Het geluid van windturbines beïnvloedt de droomslaap en het waargenomen slaapherstel
Windturbinegeluid (WTN) beïnvloedt de perceptie van mensen van de herstellende effecten van slaap, en heeft ook een klein maar significant effect op droomslaap, ook wel bekend als REM-slaap (snelle oogbeweging), een studie aan de Universiteit van Göteborg, Zweden, toont . Een nacht WTN resulteerde in een vertraagde en verkorte REM-slaap.
De kennis over hoe slaap wordt beïnvloed door WTN is tot op heden beperkt. Onderzoek met fysiologische studie van de impact ervan met behulp van polysomnografie, de beste methode voor slaapregistratie, ontbreekt.
Studies die zijn uitgevoerd in het laboratorium voor gezonde omgeving van de afdeling arbeids- en milieugeneeskunde in Göteborg, voegen nieuwe kennis in het veld toe. Bij polysomnografie worden elektroden op het hoofd en de borst gebruikt om hersenactiviteit, oogbewegingen, hartslag enz. Tijdens de slaap vast te leggen.
Van de 50 deelnemers aan het nieuwe onderzoek woonden er 24 al minstens een jaar binnen een kilometer van een of meer windturbines. De andere 26, de referentiegroep, woonden niet in de buurt van windturbines.
Kerstin Persson Waye, hoogleraar omgevingsgeneeskunde aan de Sahlgrenska Academy, Universiteit van Göteborg, is de corresponderende auteur in de studie, gepubliceerd in het tijdschrift Sleep .
‘We wilden weten of mensen die in de loop van de tijd worden blootgesteld aan geluid van windturbines gevoeliger worden of meer gewend raken aan WTN, zodat hun slaap anders kan worden beïnvloed dan iemand die niet in de buurt van turbines woont’, zegt ze.
De deelnemers brachten drie nachten door in het Sound Environment Laboratory, één voor acclimatisatie en vervolgens, in willekeurige volgorde, één rustige nacht en één met vier afzonderlijke WTN-periodes. De geluiden die werden gebruikt, werden gemodelleerd op basis van buitenmetingen van verschillende windturbines en werden gefilterd om overeen te komen met de geluidsisolatie van een typisch Zweeds houten huis. De belichting werd verder gemodelleerd om overeen te komen met slapen met respectievelijk een gesloten raam en een raam op een kier.
De geluiden zijn gekozen om relatief ongunstige omstandigheden weer te geven, met een iets hoger gemiddeld geluidsniveau buiten dan momenteel is toegestaan in Zweden.
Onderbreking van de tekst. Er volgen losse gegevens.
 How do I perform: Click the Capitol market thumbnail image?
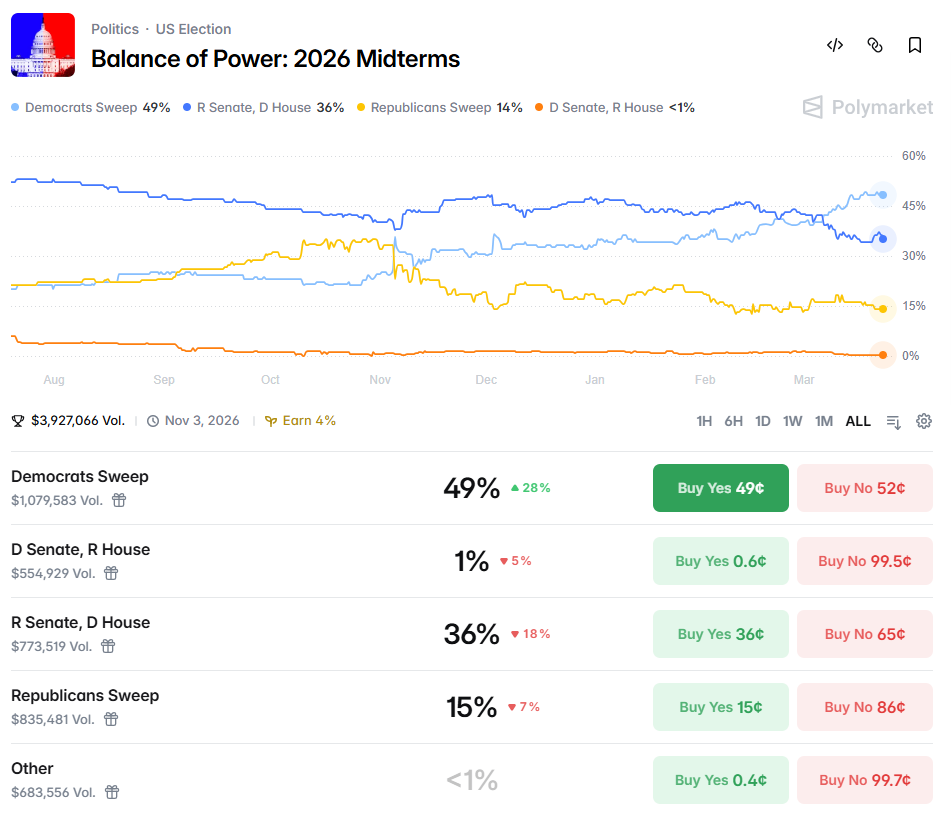[x=43, y=45]
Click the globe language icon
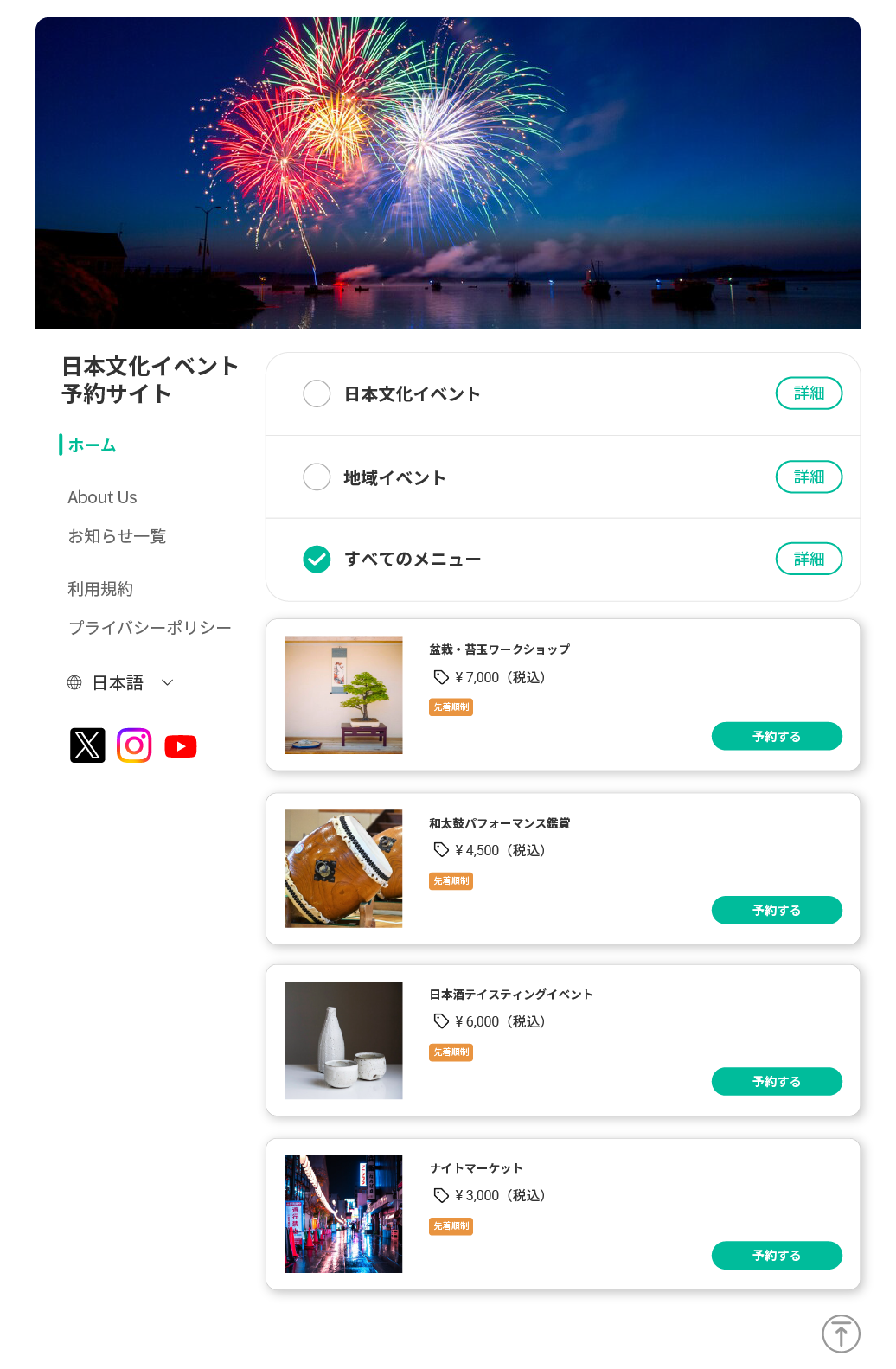Viewport: 896px width, 1369px height. [74, 683]
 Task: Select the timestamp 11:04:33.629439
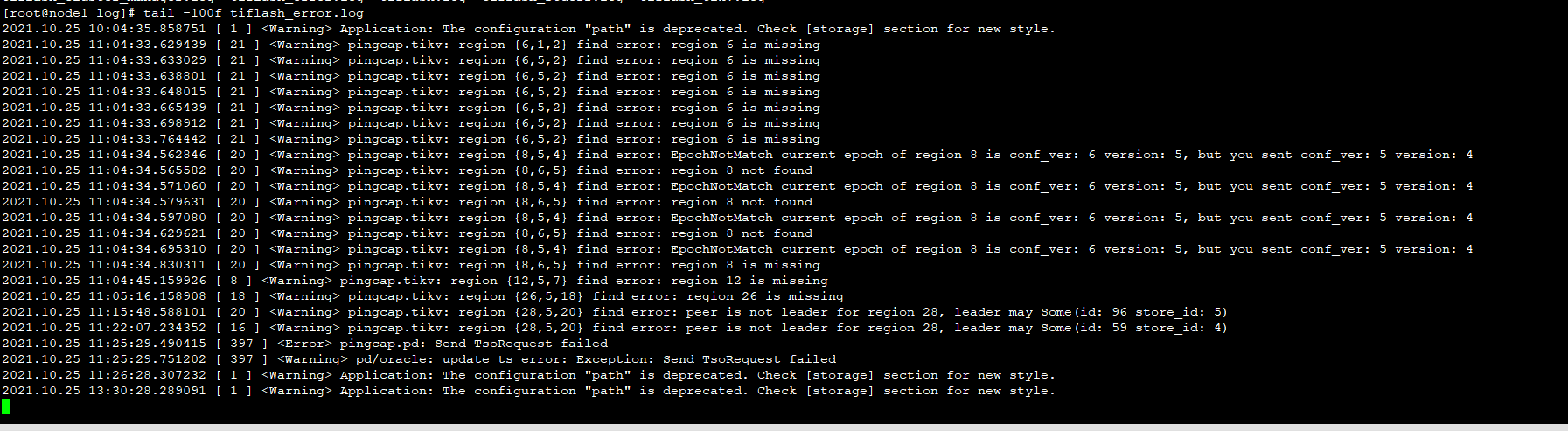point(147,45)
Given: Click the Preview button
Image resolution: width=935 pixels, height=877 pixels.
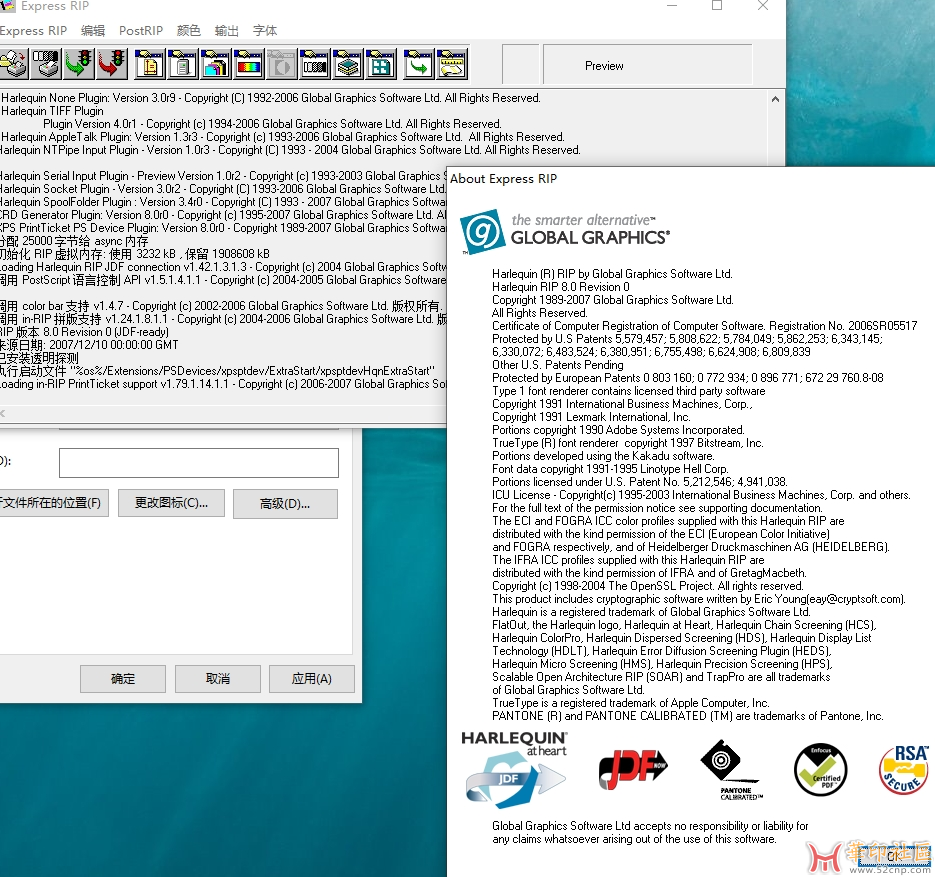Looking at the screenshot, I should pyautogui.click(x=604, y=66).
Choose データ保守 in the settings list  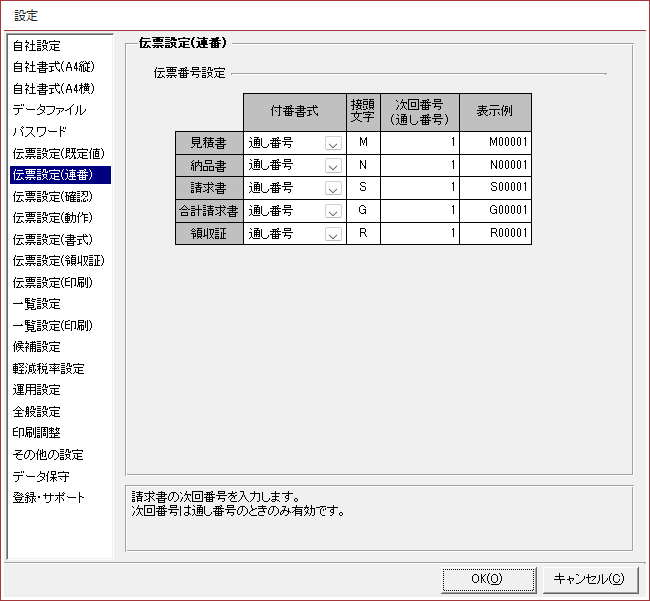pyautogui.click(x=41, y=476)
Dit niveau kwam echter overeen met een laag geluidsniveau binnenshuis – onder het niveau waarop eerder slaap werd beïnvloed door bijvoorbeeld verkeerslawaai.
Tijdens de nacht met WTN brachten de deelnemers volgens de fysiologische metingen gemiddeld 11,1 minuten minder in REM-slaap door, die ze 16,8 minuten later binnengingen dan tijdens de stille nacht. Het deel van de tijd dat ze in de REM-slaap doorbrachten was 18,8% voor de nacht met WTN, vergeleken met 20,6% voor de stille nacht – een klein maar statistisch significant verschil dat bovendien onafhankelijk was van gewenning aan WTN.
Er waren geen statistisch significante verschillen in andere slaapparameters, zoals aantal ontwaken, totale slaaptijd, tijd in diepere (niet-REM) slaapstadia of fragmentatie van diepe slaap en hartslag. Ritmische geluidsvariaties leken echter de slaap te verstoren, vooral bij gesloten ramen.
Naast de fysiologisch gebaseerde metingen vulden de deelnemers een vragenlijst in over hun slaapkwaliteit en hoe moe of uitgerust ze zich voelden. Beide groepen meldden dat ze ’s nachts slechter sliepen met WTN.
De studie gaf geen indicatie van het gewenningseffect of verhoogde gevoeligheid bij de deelnemers die werden blootgesteld aan windturbines in hun thuisomgeving. De groep die dicht bij windturbines woonde, rapporteerde echter over het algemeen een slechtere slaap, zelfs tijdens de stille nacht.
“Slaapstoornissen, een negatief gezondheidseffect volgens de Wereldgezondheidsorganisatie (WHO), kunnen op zichzelf bijdragen aan chronische ziekten. We kunnen echter geen conclusies trekken uit dit onderzoek over de gevolgen voor de gezondheid op lange termijn. Verdere studies moeten, indien mogelijk , onderzoek slaap in de huiselijke omgeving van mensen en neem een langere belichtingstijd op, “besluit Kerstin Persson Waye.